# SELECTION
At one point a 20 year old young man, who could neither read nor write was interviewed. He had been smoking marijuana since he was 12 years old; he had been physically abused at home for years and he drank great quantities of alcohol each week. His behaviour was something that had to be seen to be believed. He showed evidence of amphetamine abuse, which could explain his extreme difficulties in concentrating for any length of time.
In another interview a 15 year old youth who had long matted hair, was waving his drug banner, proud of his drinking problem and also was only minimally more literate than the previous person. He admitted to hating his parents and wasn't really sure where they were at that time. When asked what he wanted to be when he grew up he said a drummer in a rock band and play thrash metal, just like his favourite band which was a death metal band known for its plug for violence and its raw aggression.
While being interviewed he scrawled a symbol on a piece of paper. It was three upside down crosses and he wrote 666 above them. He then proceeded to pick a cut on his forehead, caused blood to appear, then pressed his thumb to his wound and then put his thumb print in blood over this seal. When asked why he felt he had to do this he just said, "I don't know. Satan's cool." Also among these young people were daughters of prostitutes with their own extreme problems and stories to tell, and many other young people heading toward the courts, jail, the streets and, for some, premature death.
Faced with all this the writer was forced to sit down and ask "Why?" Why is this happening to our youth? Why is it being allowed to happen? In comparison one could look back to the 1890s when our young country boys, who were breaking their backs pioneering our hard and brutal country, could still, at an instant’s notice, pack their bags, catch their horses and trek to the Boer War. In 1915, when our country said, "Son, there's no time for roving ... there's work to be done" they went in their scores. They called it war fever.
These men, who were working for their families, in order to create a future for our communities, would die without question so that our people were safe. They worked themselves to death so that we could survive. Their sons, likewise, would carry themselves to war, following a long rebuilding struggle, to fight again. A man does not go off to war because he feels it could be fun. He does it to serve his country, his people and his family.
However, this dedication was lost after the Second World War. It is not the intent to glorify war here but to try to show an attitude of loyalty, commitment and love. Our forebears weren't afraid to go to war, because they believed in God.

# ENTRIES PROVIDED

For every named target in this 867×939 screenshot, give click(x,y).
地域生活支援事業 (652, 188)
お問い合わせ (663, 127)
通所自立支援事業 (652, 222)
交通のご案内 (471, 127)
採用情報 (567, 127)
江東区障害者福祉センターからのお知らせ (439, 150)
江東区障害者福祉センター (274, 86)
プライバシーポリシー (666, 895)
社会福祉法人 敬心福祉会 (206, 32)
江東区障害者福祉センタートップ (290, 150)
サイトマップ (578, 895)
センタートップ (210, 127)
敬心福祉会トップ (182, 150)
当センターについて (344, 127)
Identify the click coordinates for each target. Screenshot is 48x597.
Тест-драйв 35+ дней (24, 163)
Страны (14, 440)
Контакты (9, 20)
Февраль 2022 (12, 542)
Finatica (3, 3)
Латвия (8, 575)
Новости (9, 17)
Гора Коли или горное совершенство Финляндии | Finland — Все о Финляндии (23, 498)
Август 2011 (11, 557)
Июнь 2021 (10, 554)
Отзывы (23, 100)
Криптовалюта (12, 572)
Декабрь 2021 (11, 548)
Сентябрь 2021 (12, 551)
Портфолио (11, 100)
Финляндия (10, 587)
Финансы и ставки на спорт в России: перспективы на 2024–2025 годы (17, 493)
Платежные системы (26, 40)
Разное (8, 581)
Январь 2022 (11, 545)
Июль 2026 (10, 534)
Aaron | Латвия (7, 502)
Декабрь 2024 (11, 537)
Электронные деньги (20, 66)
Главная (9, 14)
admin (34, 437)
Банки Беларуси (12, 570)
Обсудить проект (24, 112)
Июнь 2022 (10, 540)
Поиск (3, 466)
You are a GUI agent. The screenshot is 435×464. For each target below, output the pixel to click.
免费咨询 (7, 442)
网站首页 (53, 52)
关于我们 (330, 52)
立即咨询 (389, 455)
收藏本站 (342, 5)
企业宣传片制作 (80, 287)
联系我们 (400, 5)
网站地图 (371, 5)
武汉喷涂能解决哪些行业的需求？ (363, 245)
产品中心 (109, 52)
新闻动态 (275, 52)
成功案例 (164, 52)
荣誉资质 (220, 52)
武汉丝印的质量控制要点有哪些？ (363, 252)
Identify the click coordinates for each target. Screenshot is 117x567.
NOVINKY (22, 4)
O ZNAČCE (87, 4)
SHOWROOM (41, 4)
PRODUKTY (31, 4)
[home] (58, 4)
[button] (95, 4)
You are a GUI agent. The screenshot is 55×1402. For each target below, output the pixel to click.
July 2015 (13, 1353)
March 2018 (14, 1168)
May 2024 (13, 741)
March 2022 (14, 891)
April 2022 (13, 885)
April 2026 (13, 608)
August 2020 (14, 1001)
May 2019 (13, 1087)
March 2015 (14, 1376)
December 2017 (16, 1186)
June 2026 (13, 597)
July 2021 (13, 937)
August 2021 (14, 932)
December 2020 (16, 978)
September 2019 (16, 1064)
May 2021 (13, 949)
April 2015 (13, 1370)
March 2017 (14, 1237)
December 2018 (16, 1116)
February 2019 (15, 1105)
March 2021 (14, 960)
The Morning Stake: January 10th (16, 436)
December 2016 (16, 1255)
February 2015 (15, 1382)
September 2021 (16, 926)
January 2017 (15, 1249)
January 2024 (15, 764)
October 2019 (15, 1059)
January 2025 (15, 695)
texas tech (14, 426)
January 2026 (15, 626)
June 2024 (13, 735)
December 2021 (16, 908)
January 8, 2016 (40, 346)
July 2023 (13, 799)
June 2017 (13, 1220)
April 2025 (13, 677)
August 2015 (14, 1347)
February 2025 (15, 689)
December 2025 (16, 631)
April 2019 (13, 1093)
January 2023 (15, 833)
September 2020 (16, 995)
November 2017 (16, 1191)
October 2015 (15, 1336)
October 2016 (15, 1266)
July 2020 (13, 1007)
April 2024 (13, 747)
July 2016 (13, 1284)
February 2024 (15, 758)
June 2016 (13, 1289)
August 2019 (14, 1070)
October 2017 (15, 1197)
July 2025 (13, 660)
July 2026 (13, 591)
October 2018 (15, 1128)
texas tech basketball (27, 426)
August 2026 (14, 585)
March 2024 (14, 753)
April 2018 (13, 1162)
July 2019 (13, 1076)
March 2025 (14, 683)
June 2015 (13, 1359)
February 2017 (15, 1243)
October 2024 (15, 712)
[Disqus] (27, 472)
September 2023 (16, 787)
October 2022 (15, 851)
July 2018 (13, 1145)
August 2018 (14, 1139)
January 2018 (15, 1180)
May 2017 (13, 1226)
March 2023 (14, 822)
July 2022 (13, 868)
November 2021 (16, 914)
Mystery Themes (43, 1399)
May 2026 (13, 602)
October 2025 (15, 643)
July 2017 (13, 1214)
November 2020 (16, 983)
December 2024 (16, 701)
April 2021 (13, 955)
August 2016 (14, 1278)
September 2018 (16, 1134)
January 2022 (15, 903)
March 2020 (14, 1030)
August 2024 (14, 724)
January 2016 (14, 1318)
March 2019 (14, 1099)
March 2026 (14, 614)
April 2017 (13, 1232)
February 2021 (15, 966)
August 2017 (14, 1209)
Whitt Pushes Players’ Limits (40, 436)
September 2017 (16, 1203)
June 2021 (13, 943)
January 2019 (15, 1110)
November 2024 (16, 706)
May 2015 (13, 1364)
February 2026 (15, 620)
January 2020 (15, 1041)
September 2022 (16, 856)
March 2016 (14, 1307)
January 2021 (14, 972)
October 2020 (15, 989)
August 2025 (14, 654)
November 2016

# WORK INSTRUCTIONS
• A. In the passage on troubled youth, what did the 15 year old say he wanted to be when he grew up?
• B. Extend the passage on troubled youth, picking up right after its last sentence.
The data above isn't needed here.

# SOLVED PROBLEMS
• A. A drummer in a rock band who plays thrash metal.

• B.
Following the Second World War, there were boom times. The fifties were a period of economic viability for the west, hand in hand with the Cold War. The children of the fifties, the baby boomers, in America grew up with jumping under the table exercises ‘in case of nuclear war’. They were taught to hate communists, fascists, blacks, Mexicans, anyone who wasn't American really.
To overshadow these inadequacies, the youth were allowed more freedom. The economic growth and improved methods of production allowed more cars to be produced en masse. There were many young people eager for work. Thus for the youth, jobs started to become economically viable for the first time in history. The easy access to motor cars gave the youth new-found freedoms. The movie industry began to boom. New attractive faces of Dean and Brando, faces hidden behind wafts of cigarette smoke, on motorbikes, in fast cars, with pretty girls, and that led to rebelliousness that this generation found hard to resist.
The youth began imitating their heroes. 'Hanging out' became popular. The freedom to get away from their families and their new image problems allowed new sexual freedom, which in turn was emphasised in the new popular music and in movies. The youth, due to the fact that they were hanging out together in large groups away from their homes, became a political force in their own right with the financial status to keep them above water, so to speak.
This new economic status allowed the youth to demand products which suited their insatiable desires. The sixties saw an explosion in the music industry, the sports industry, cinema and television, and, painfully, the drug industry. "Fun" was in. The music told the story. Drug references, fashions, all brought about by the new 'coolness' of drug use.
The youth understood their new power and with the likes of Leary travelling across the country spreading his 'gospel' of 'consciousness expansion', there was a surge in the use of psychedelic drugs. Acid and LSD were as common amongst teenagers as was alcohol. The feeling that was empowered was a deeper level of understanding, a new way of looking at the world. A pseudo or false wisdom, lacking in rational judgment or any form of logic, but they felt more in touch, more free, and thus the rebellion continued.
However, things started to fall to bits in the seventies. Two schools of thought had emerged amongst the youth culture. One, the working class non-academic types that produced the Hell’s Angels and such like -- they dropped out altogether. The American dream was nowhere in reach and they knew it. The expansionist drugs of the sixties gave way to the abusive use of marijuana, alcohol and heroin -- all downers or depressants. The ongoing situation was violence, anger, hatred, indicative of the psychotic behaviour that abuse of these substances ultimately lead to.
The other group was the Berkeley type, who woke up. They realised the sixties political rallies of flower and rock festivals was becoming tedious and studied to meet the new economic demand of the seventies and eighties - the YUPPIE was born. So too were the designer drugs - cocaine, ecstasy and chronic homosexuality was born from it.
There was so much destruction in such a short time. Now we see the examples occurring that were mentioned before -- the side effects of the youth rebellion. We will now look at what the Bible says about youth and where we see them today and we'll consider what our youth may be doing tomorrow.
What does the word youth mean?
The Bible has many words that describe the young -
bahur, na'ar, yeled, neanias, neunfskos. These words mean lad, boy, young son, young warrior, army, servant, boy, child and man.
neoterus, alma, nea, neotera. All refer to the feminine younger woman, damsel, maiden, virgin, - also girl, maiden, lady-in-waiting.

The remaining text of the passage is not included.